Safe footing on road to reinvention

AN UNAVOIDABLE downside of economic restructuring is job loss. The rise in the number of layoffs last year as compared to 2013 suggests creative destruction is proceeding apace. There is cause for concern as some 12,930 workers lost their jobs in 2014, the highest figure since the recession in 2009.

Increasingly, those affected are older, skilled workers from the ranks of professionals, managers, executives and technicians (PMETs). That is consistent with a changed Singapore workforce - one that is today better educated and older than in the economy's high-growth years.

For now, displaced workers enjoy relative ease of re-entry, with close to seven in 10 of those laid off last year landing new jobs by December. But PMETs and degree holders lagged behind the rest in securing replacement jobs. The gap could be due to greater competition for jobs or greater selectivity on these workers' part.

What bears watching are structural causes, including a possible mismatch between the skills displaced PMETs possess and those in demand by employers. Robot workers and their human counterparts in the developing world are also moving up the value chain, and posing a new threat to mid-skilled employees.

Amid such shifts in a rapidly changing world, even well-educated workers will have to pick their way with care to find viable paths of employment. During the industrial age, many nations, like Singapore, planned and matched education curriculum and intake to employers' stated needs which did not change dramatically as they do now. Then, large firms could provide workers with secure jobs and training over their entire career. For many, that era is fading away. Today, policymakers struggle to predict what jobs will look like and what skills will be in demand in just a decade's time.

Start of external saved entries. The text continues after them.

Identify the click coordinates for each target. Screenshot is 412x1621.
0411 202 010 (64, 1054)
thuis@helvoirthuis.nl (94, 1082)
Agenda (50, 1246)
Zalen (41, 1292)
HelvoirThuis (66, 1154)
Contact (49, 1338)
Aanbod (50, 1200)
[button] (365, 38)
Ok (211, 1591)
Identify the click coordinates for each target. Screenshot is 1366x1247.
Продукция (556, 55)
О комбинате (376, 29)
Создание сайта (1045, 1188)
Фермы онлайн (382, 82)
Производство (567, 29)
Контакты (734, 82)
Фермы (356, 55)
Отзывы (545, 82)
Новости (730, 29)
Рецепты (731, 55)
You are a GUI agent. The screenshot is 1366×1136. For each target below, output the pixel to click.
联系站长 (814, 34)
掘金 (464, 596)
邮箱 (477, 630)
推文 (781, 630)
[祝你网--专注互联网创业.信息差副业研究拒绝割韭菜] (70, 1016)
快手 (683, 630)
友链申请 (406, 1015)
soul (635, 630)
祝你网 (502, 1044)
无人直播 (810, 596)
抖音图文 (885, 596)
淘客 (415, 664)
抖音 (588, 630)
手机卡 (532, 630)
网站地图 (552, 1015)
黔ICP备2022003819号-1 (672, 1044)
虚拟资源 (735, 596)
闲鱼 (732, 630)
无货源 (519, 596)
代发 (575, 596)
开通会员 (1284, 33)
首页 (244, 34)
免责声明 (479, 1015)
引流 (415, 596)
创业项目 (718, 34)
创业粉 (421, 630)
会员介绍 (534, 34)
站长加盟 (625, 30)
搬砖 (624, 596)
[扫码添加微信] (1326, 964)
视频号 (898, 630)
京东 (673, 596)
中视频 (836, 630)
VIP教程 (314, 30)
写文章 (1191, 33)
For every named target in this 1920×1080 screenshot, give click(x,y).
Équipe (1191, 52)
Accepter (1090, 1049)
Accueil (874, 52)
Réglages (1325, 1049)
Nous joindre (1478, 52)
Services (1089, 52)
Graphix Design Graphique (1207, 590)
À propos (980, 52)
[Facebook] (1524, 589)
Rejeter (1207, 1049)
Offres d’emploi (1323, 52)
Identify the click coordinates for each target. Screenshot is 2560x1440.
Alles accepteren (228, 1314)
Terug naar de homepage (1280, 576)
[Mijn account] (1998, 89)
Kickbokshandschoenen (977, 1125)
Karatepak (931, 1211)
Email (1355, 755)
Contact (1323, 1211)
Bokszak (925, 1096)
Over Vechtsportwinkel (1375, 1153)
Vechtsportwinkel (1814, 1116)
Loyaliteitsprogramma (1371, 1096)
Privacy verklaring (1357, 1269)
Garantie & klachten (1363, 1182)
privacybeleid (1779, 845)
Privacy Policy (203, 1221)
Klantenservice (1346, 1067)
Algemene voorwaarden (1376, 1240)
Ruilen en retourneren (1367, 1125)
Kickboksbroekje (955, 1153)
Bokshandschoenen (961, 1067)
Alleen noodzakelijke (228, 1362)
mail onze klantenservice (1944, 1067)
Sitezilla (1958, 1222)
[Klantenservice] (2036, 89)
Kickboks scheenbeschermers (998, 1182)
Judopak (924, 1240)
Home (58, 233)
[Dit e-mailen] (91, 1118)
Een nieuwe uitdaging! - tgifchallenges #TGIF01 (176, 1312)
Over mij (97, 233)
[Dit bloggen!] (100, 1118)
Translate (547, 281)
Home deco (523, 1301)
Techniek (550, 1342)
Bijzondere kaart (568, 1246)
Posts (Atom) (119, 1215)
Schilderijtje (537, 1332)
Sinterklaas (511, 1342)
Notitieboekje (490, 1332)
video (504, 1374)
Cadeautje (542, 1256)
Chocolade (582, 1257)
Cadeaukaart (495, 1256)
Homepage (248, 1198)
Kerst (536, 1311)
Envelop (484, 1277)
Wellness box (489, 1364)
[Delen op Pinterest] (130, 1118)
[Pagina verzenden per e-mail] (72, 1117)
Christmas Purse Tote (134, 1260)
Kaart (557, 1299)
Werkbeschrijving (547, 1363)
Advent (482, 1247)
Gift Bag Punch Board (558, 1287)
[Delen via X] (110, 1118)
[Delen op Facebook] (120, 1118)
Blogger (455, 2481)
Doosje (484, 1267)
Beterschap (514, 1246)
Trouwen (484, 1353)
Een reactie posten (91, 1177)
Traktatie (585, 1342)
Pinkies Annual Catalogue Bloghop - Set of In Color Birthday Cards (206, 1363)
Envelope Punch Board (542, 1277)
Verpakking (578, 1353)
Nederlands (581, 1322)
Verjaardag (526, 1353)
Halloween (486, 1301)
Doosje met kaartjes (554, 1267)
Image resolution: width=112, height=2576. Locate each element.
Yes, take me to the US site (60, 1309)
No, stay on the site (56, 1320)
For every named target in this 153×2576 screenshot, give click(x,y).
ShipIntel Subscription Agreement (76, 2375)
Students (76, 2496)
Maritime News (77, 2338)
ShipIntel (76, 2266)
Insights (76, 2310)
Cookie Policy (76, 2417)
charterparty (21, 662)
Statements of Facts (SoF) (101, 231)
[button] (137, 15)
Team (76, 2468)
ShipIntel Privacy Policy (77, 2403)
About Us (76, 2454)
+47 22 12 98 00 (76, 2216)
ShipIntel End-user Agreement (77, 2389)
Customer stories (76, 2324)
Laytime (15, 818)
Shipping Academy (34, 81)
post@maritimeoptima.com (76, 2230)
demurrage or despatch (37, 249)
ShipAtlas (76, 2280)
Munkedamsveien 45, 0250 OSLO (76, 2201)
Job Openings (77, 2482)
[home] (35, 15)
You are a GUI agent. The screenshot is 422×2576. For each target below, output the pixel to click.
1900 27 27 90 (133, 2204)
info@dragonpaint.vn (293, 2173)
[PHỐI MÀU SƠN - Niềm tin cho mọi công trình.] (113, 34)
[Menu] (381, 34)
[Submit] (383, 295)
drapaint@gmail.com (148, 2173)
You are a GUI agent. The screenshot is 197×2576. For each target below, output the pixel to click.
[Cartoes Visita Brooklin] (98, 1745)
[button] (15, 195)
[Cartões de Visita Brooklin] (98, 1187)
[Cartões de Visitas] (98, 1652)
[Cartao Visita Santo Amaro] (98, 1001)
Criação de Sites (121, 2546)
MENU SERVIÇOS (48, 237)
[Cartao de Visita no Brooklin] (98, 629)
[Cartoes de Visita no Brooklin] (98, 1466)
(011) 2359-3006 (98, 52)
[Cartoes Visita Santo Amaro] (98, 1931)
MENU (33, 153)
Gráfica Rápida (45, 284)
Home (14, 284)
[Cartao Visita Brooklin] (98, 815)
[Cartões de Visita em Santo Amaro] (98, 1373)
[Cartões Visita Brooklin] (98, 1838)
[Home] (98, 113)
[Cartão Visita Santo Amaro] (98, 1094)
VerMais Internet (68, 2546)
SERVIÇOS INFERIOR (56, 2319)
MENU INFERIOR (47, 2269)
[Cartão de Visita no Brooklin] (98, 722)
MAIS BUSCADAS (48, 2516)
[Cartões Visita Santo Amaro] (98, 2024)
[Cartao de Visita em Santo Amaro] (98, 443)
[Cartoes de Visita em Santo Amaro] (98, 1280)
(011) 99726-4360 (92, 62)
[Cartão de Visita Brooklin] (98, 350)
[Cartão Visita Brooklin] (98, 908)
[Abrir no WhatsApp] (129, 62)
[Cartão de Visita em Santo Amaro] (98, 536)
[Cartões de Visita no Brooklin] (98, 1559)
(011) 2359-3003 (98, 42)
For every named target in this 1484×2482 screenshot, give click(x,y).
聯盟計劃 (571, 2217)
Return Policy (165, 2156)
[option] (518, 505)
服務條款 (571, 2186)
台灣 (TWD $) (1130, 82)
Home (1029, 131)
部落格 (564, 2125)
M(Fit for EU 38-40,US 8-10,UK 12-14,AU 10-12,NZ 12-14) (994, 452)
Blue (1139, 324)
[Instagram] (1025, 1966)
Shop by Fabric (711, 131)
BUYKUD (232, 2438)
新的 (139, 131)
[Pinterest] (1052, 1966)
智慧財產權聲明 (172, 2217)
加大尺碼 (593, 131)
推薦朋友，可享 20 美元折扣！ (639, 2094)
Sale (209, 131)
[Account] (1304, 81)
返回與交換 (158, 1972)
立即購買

The onus will be on workers, especially PMETs, to take charge of their own learning and career paths. They must be prepared to update their skills regularly, and invest time and money to do so. Governments can help ease their burden through training subsidies and grants, such as the SkillsFuture Credit, which gives all Singaporeans aged 25 and up $500 to upgrade their skills. Employers can play their part by giving workers time off to do so.

As technology and market changes ripple across different sectors, jobs and joblessness will remain a top national concern. Unemployment, under-employment - especially among the tertiary educated - and re-employment of older workers, will pose fresh challenges to test tripartism and the ability of institutions to adequately meet the needs of the market, by training and re-training workers for multiple careers.